In the field of injection molding, residual stress, the sum of internal stresses that remain unrelaxed after a product is ejected from the mold, is a key factor affecting product quality. It not only leads to surface warpage and deformation, thereby impacting the product's shape accuracy and dimensional stability, but also may induce a series of other defects, shortening the plastic product's service life and reducing its performance and economic value. Therefore, delving into the causes of residual stress and its prevention and control strategies is crucial for improving the overall quality of injection molded products.

Main Causes of Residual Stress

To effectively avoid the generation of residual stress, it is essential to identify its sources. The residual stress in injection molded products primarily stems from two aspects: orientation-induced residual stress and shrinkage-induced residual stress. During the injection molding process, factors such as the melt injection temperature, mold cavity temperature, melt filling time and speed, holding pressure, and runner design all significantly influence the flow stress, which in turn affects the final product's internal stress state.

Countermeasures: A Two-Pronged Approach Involving Mold Design and Molding Process

I. Optimization of Plastic Injection Molds

1. Runner Design: Ensure a balanced and reasonably sized runner design to promote uniform melt flow.

2. Cooling System Layout: Optimize the mold cooling system design to ensure uniform cooling rates across the plastic product's surface, reducing stress concentrations caused by uneven cooling.

3. Mold Cavity Thickness Control: Maintain uniform mold cavity thickness to avoid stress distribution irregularities due to thickness fluctuations.

4. Gate Design and Positioning: Improve gate design and positioning to shorten the flow path and ensure uniform pressure transmission.

5. Avoiding Sharp Corners: Avoid sharp corners in mold design to reduce stress concentration points and lower residual stress levels.

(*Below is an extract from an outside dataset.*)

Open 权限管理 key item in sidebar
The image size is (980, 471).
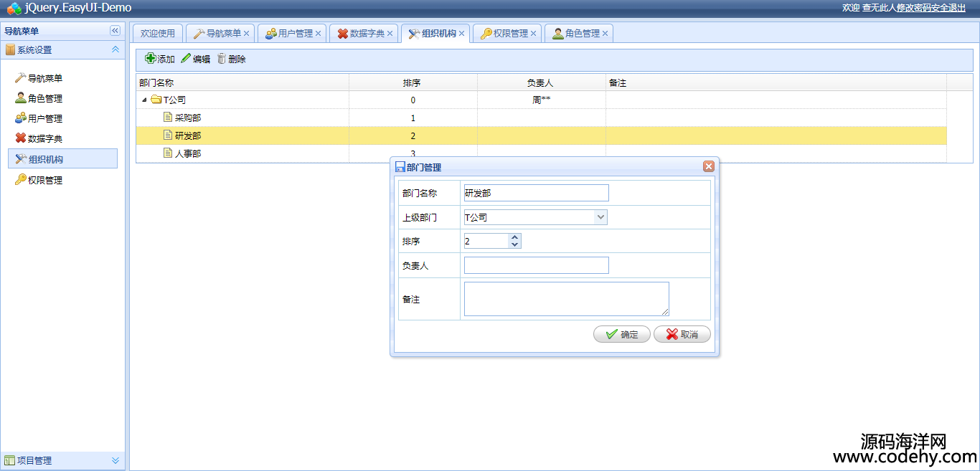[x=44, y=181]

II. Fine Adjustment of Molding Processes

1. Injection Speed and Pressure: Increase injection speed and pressure, and adopt a staged injection strategy to effectively reduce deformation caused by residual stress.

2. Mold Temperature Adjustment: Adjust the mold temperature to an optimal range to balance the melt cooling rate and solidification process, reducing internal stress generation.

3. Melt Temperature Control: Appropriately increase the melt temperature to improve melt flowability and reduce stress accumulation during filling.

4. Holding Parameter Optimization: During injection molding, reasonably reduce the holding pressure and time to avoid stress concentrations caused by excessive holding.